NAO’s winter of discontent over HMRC tax relief administration should not threaten reliefs

NAO’s winter of discontent over HMRC tax relief administration should not threaten reliefs

Tue 02 Dec 2014

Some have greeted National Audit Office (NAO) report “The effective management of tax reliefs”, issued on 21 November as if it creates a threat to certain tax reliefs, including entrepreneurs’ relief (ER) from capital gains tax (CGT).

That is not what the report says: it focuses on how HMRC goes about policing tax reliefs and reporting their effectiveness and susceptibility to abuse. The NAO’s terms of reference, derived from an earlier, more general review of the opportunities and risks that tax reliefs present and the way they are designed and implemented by the Treasury and HMRC. The NAO studied 10 out of the 398 reliefs listed on HMRC’s website, selected because they represent reliefs intended to have social or economic consequences. The report highlights income tax share loss relief and ER in particular and draws attention to their potential to cause costs in tax lost if the cost and benefit of reliefs and their use are not actively monitored:

  • for abusive, artificial claims as found in the case of share loss relief; and
  • more prosaically, simply to find out if the relief is achieving its objective, a particular issue with entrepreneurs’ relief, the tax “cost” of which is estimated to be three times as great as HMRC expected when it was introduced.

NAO comes to raise issues not to bury HMRC

The stated purpose of the review was to identify through the selected examples the issues HMRC have to contend with and the actions they take as opposed to making sweeping assessments of HMRC’s general approach to tax administration.
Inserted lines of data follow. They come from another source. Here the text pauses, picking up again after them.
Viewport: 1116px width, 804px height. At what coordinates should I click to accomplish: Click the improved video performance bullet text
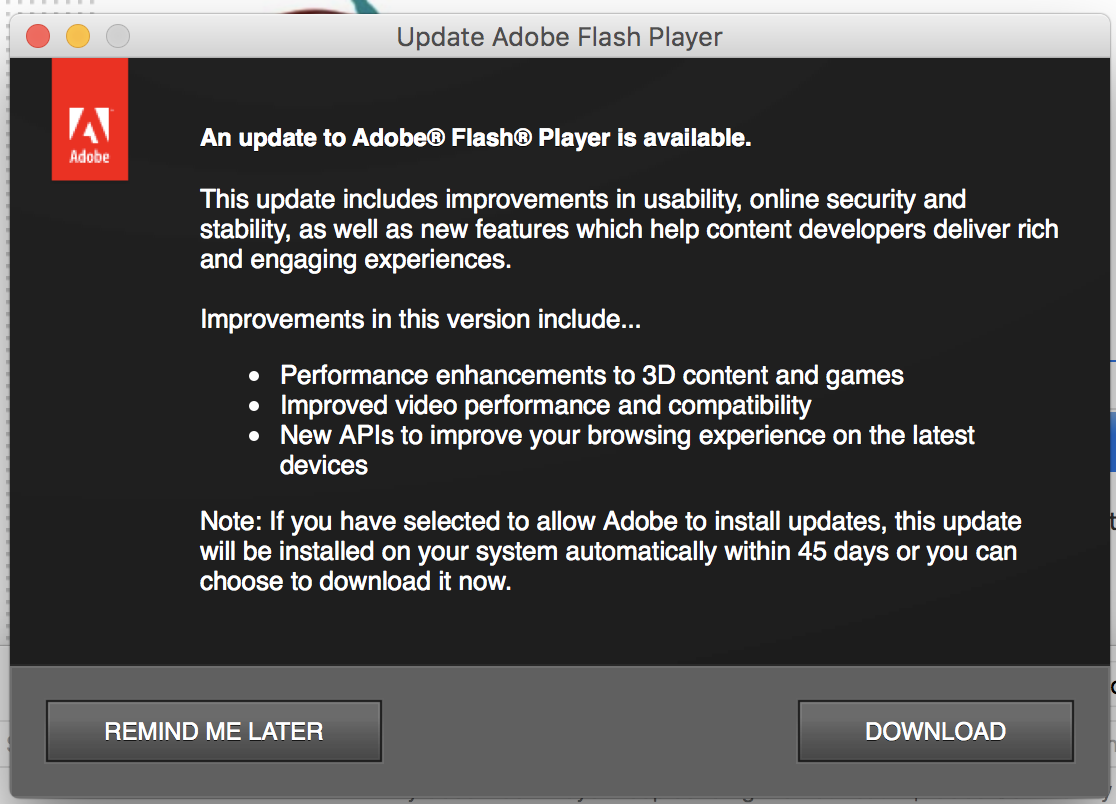[x=545, y=406]
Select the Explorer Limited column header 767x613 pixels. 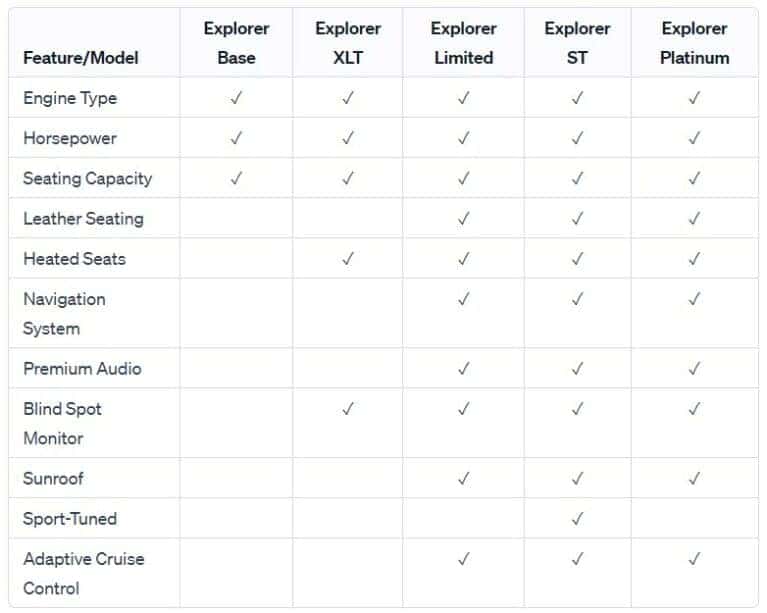463,43
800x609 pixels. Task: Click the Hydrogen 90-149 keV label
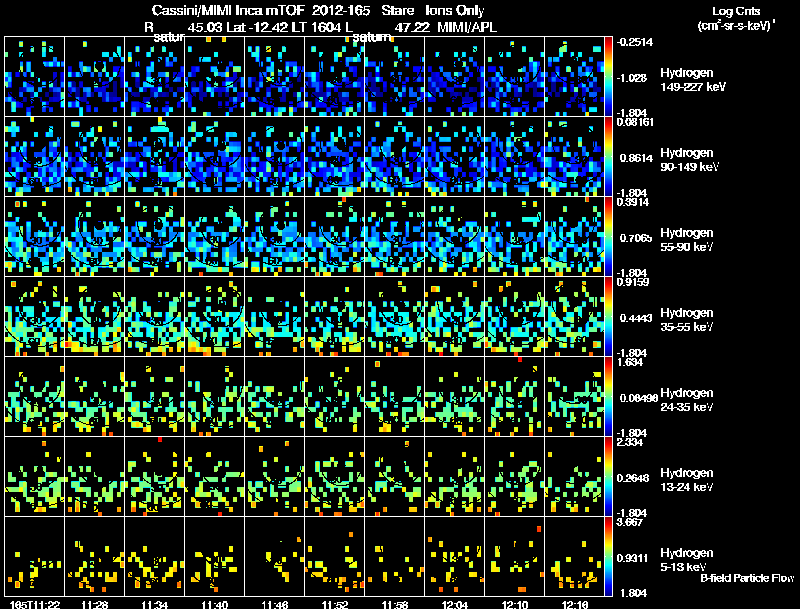coord(689,160)
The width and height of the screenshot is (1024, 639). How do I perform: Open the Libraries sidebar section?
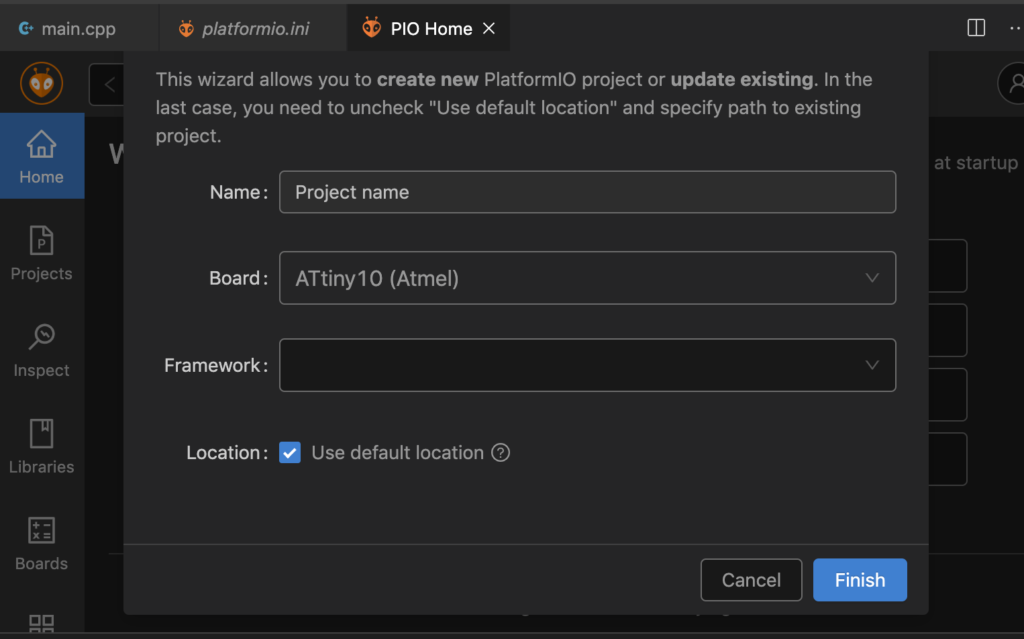point(41,446)
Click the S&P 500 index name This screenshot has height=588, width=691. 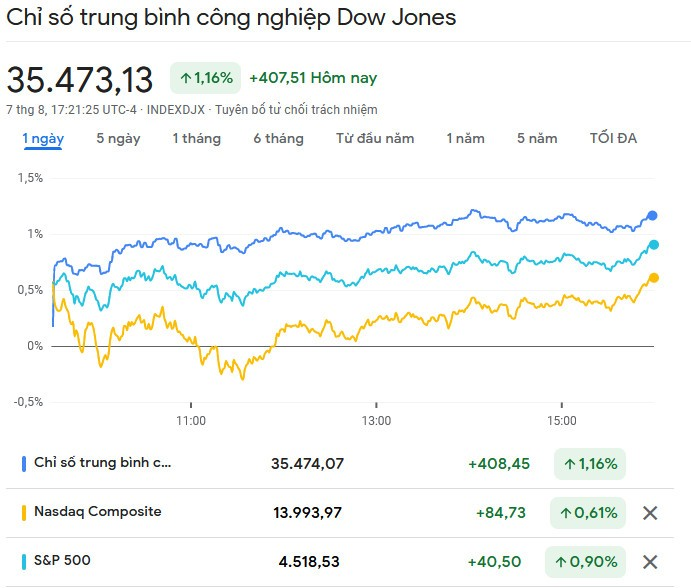pyautogui.click(x=62, y=561)
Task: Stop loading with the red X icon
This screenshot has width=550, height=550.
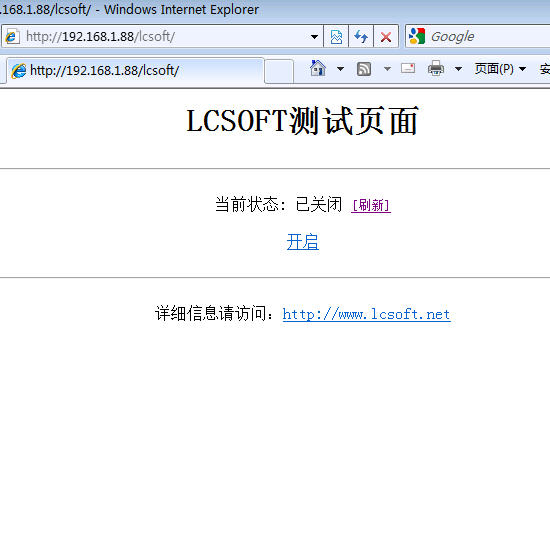Action: (386, 36)
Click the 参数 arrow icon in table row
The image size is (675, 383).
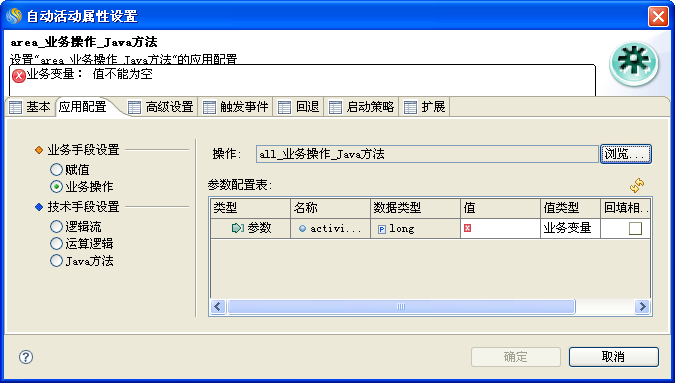click(x=238, y=228)
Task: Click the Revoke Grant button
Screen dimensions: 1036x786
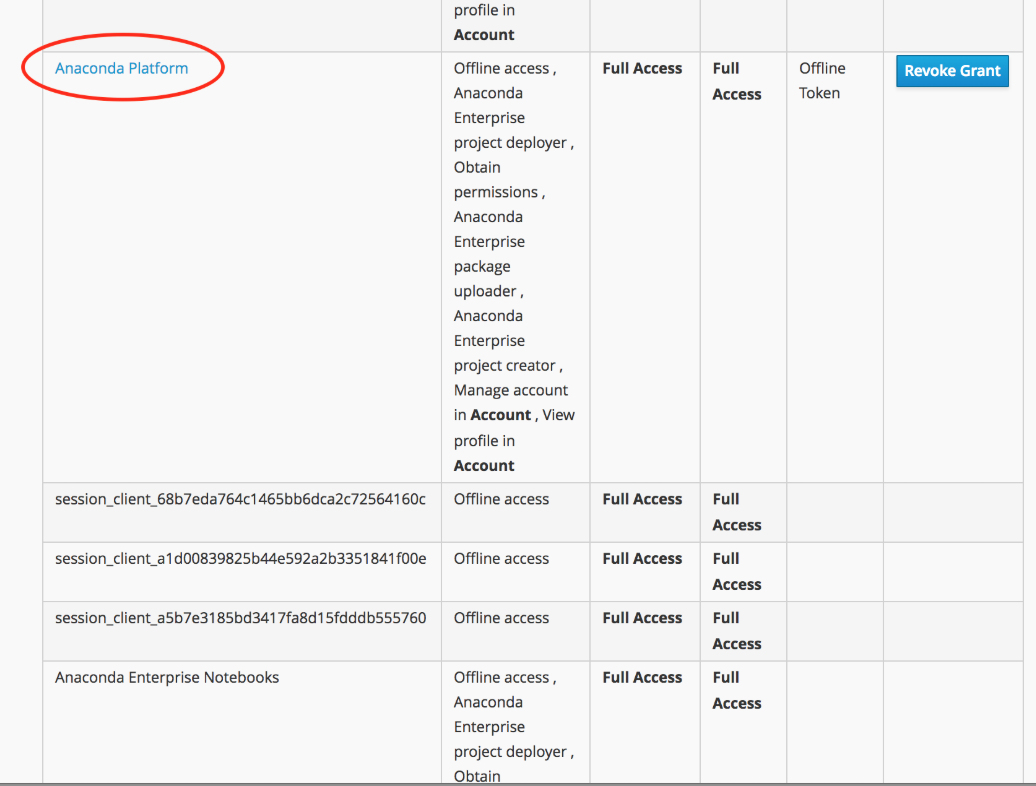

It also acknowledges that HMRC’s primary considerations are with ensuring accuracy and compliance and not with broader policy issues, with the result that understanding the cost of any particular relief is not a priority for HMRC who accordingly do not hold consistent or comprehensive data on the costs of reliefs, even on reliefs that entail high costs or risks of abuse.

The pound of flesh

Every tax relief has a cost which is acceptable provided that it provides commensurate benefit and is in line with expectations. In 2006/07 share loss relief claims spiked at £1.2bn, up by £815m but that spike was not identified until 2013, outside the normal window for enquiring into 2006/07 tax returns, which closed on 31 January 2009. Such a spike may be due to normal business conditions but that is unlikely. HMRC are enquiring into share relief claims for 2006/07 totalling £964m and the implication is that share loss relief has been used for tax avoidance purposes and not for its intended economic purpose of reducing the risks faced by bona fide investors. In other words enabling claims not only for the legitimate pound of flesh but also much more than the Merchant of Venice’s “jot of blood”.

Much ado about . . . what precisely?

The NAO report highlights the fact that the cost of ER at around £2.9bn in 2013/14 is three times as great as HMRC’s estimate of £9bn but the more significant message is that there is no valid basis for comparison.
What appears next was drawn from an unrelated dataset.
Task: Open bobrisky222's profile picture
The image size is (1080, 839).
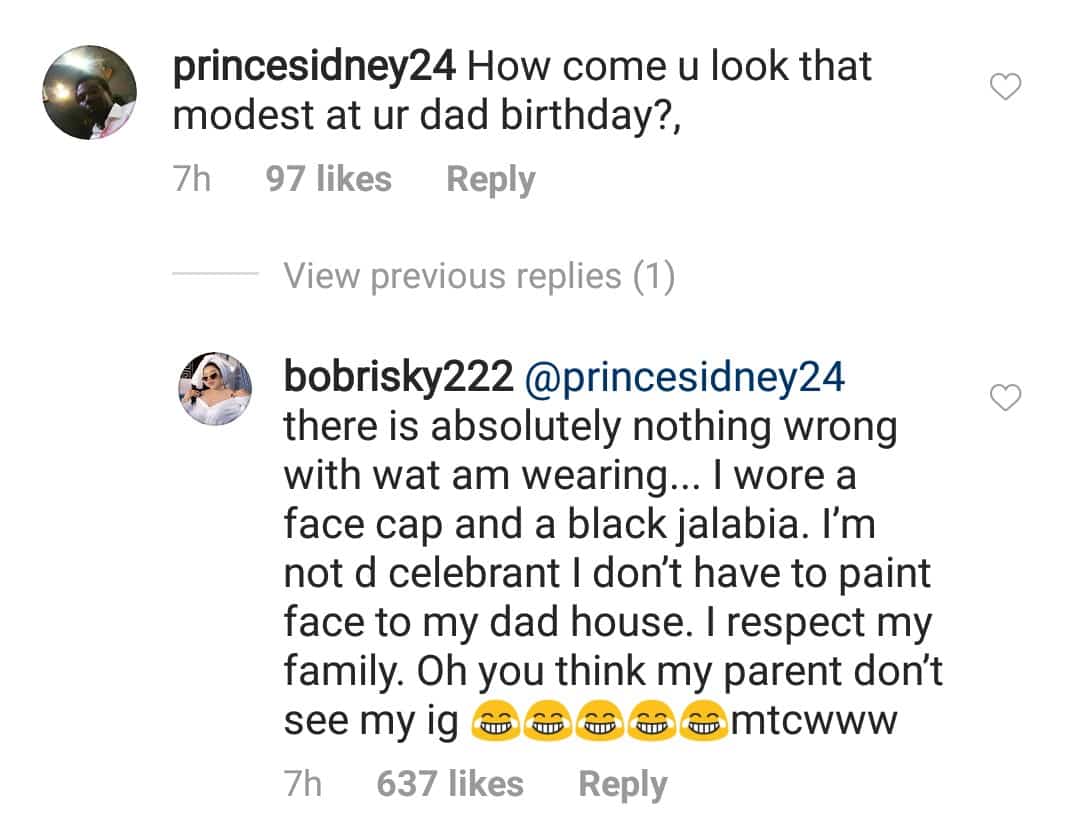Action: point(215,389)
The NAO does not conclude that the reliefs themselves are not value for money; if anything the conclusion is more worrying. The Head of the NAO is quoted as saying:

“HM Treasury and HMRC do not keep track of tax reliefs intended to change behaviour, or adequately report to Parliament or the public on whether tax reliefs are expensive or work as expected. We found some examples where HMRC and HM Treasury proactively monitored and evaluated tax reliefs, but in general the Departments do not test whether their aims for the reliefs are being achieved. Until they monitor the use and impact of tax reliefs, and act promptly to analyse increases in their costs, HMRC and the Treasury’s administration of tax reliefs cannot be value for money.”

This makes the point that the Treasury and HMRC, jointly and severally, do not have any valid basis for assessing the effectiveness of tax reliefs or their susceptibility to abuse because there is no systematic, consistent monitoring in place.  Of all the reliefs considered by the NAO only one is regarded as having been adequately costed and monitored: R&D tax credits. Forecasts and outcomes of the effects of reliefs, both costs and benefits, are unreliable to say the least.

All’s Well That Ends Well: the NAO recommendations

A cursory reading of some commentaries would suggest that the NAO proposes scrapping tax reliefs that are not good value. That is not their recommendation and the report must not be used as a pretext for withdrawal of any relief. The message is entirely positive and constructive and begs the question “Why weren’t the Treasury and HMRC doing these things already?”

The recommendations are to HMRC and the Treasury and it is implicit that the two departments need to work together to:

  • follow the lead of those countries that have already developed best practice for administering and reporting on tax reliefs;
  • publish data on the cost and effectiveness of significant tax reliefs;
  • track actual costs against forecasts;
  • report annually to Parliament on the cost and impact of high-risk reliefs; and
  • carry out an exercise to analyse behavioural reliefs and identify and explore patterns and risks.